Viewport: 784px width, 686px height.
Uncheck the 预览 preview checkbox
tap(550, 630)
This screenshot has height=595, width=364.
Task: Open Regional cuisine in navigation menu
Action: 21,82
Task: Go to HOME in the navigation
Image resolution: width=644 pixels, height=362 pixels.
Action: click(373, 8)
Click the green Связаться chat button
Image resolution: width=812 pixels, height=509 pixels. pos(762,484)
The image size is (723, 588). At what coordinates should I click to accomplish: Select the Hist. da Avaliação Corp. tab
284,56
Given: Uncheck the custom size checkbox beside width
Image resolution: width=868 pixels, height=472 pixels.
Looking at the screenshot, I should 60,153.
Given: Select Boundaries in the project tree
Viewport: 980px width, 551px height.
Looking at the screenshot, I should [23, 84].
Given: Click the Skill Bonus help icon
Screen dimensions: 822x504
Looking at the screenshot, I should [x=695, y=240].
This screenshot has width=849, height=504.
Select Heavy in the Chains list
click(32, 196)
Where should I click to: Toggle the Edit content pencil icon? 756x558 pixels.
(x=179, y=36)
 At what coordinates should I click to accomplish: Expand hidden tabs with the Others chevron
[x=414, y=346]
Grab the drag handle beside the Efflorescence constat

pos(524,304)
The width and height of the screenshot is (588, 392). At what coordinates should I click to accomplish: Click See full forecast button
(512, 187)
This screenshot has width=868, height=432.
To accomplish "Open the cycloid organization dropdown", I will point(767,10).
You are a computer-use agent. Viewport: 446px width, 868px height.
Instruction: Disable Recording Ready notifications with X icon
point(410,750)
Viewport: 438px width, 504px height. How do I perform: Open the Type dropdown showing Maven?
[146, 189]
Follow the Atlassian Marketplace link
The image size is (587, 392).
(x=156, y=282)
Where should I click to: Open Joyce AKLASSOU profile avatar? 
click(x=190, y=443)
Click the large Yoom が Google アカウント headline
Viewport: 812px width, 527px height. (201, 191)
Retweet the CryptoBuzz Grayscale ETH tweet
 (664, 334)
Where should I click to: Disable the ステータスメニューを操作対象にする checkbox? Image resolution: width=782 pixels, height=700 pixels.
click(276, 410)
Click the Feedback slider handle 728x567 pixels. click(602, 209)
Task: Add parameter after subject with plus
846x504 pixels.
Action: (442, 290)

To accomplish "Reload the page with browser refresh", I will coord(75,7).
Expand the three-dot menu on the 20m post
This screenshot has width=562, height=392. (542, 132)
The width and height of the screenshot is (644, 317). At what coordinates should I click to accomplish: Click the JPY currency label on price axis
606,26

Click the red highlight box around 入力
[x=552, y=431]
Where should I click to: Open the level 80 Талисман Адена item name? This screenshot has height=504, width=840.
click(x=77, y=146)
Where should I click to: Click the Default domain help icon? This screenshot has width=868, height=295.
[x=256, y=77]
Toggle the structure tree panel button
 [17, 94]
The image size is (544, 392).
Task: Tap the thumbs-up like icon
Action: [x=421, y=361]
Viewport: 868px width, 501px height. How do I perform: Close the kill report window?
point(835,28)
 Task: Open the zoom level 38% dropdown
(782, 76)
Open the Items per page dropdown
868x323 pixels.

-*-*-

Task instructions = Go over the records above line by line and count those holding the word "page". Reply only with the number.

Solution to this problem = 2